Hi Simon,

thank you very much for your comments!

> I can see man years of effort being spent on solving this problem within 
> Galaxy.  I was going to title this email "Danger, Will Robinson", but I 
> didn't want to be disrespectful.  
> I think the path being embarked upon, tool dependency packaging, tool 
> versioning, reproducibility, and long term archive of source tarballs is 
> going to lead inevitably 
> to creation of a new Linux distribution, which I guess will be called Galaxy 
> Linux.

I'm not sure it is comparable to a entire Linux distribution, its more
like an Appstore, like pypi, bioconductor or gems, and yes that is
reinvented somehow.
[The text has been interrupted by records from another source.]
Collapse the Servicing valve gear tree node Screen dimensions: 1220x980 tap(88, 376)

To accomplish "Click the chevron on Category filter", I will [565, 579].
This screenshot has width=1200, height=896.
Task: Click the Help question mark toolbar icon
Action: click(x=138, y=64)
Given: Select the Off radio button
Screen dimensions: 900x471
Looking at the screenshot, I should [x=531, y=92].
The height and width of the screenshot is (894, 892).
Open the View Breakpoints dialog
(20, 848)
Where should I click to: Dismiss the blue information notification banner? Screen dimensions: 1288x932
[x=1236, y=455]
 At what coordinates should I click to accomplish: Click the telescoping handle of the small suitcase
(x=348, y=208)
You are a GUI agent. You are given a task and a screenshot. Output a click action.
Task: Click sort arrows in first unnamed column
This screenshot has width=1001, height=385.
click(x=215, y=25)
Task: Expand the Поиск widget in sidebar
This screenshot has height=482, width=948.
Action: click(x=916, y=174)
I want to point out, that the pool of bioinformatic
applications are not so huge compared to an entire linux distribution
and that many of them exists as pre-compiled binaries, which makes
everything easier. 

> The packaging and archival you are talking about is exactly the service 
> provided by a Linux distribution.

Sorry maybe I was misleading. I only want a central storage for
binaries/tarballs where the source can not be trusted for long term.
'long term' and 'trusted' needs to be defined in such a discussion here.
I do not think we should copy python packages that are stored in pypi.
We should make it easy as possible to install them in our repository. If
you do not trust pypi, we can offer a mirror. Some goes for gems.

But what about packages that do not store different versions of
packages? We should have a central place to store them. UCSC tools for
example. Easy to install, but we need to store them somewhere.

> There's well established infrastructure to handle this, and years of 
> experience have gone into solving the problems well.

Sure, we can learn from them, or use them.

> Surely the number of Linux distributions in the world now exceeds 100, but I 
> don't see that the world will become a better place if we increase that 
> number by one more.

I'm not talking about a new linux distribution. Galaxy is running
everywhere, RHEL, OS-X, SUSE, "what ever is used in the Amazon Cloud"
and we need to run Galaxy on top of that. 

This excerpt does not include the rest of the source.